Rural exodus potentially benefits biodiversity because it means the amount of forest area cleared for agriculture could decrease, leading to less pressure on wildlife populations; however, according to Parry, the beneficial links to migration may not be so straightforward, nor will win-win scenarios be easily attained, at least in the Brazilian Amazon.
“Rural households that have migrated to the cities are not better off. Most migrants are still poor and uneducated — and they still consume wildlife, a lot of it,” Parry said.
Based on research to evaluate the impact of rural-to-urban migration in two small cities on the Madeira River in the Brazilian Amazon, Parry determined that migrants who left their rural homes in search of better work opportunities still lacked access to good urban employment and largely failed to escape from poverty.
Improved access to education was identified by Parry as one of the main drivers of migration to urban areas.
“They leave in search for education opportunities,” Parry said. “Migrants believe that better education will open doors to economic opportunities and improved well-being.

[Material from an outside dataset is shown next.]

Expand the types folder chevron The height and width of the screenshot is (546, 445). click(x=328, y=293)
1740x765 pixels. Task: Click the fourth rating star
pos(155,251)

Instead, even if access to education services is possible, incomes stayed low for rural urban migrants.”
The exodus of rural populations did not lead to improvements in terms of biodiversity either: virtually all urban households in Parry’s survey ate wildlife, including fish, bushmeat, turtles and caimans.
This consumption included endangered species. As a result, harvesting of wild species did not decrease, as Parry expected. Quite the contrary, migrants do not lose their taste for wild meats once they start their new lives in urban areas.
The urban demand for bushmeat is increasing the pressure on wildlife in rural areas. “Wilderness has become urbanized,” Parry said. “This points to a potential wild-meat crisis — or can enhance conservation and the sustainable harvesting of bushmeat in Amazonia.”
However, Parry’s conclusions contrast with research carried out by Nathalie Van Vliet, a CIFOR researcher who was also on the panel. She found opposing results in the Colombian and Brazilian Amazon: as people move into the cities, despite their preference for wild meat, they abandon wild meat consumption and replace it with cheaper chicken, eggs and other processed meats.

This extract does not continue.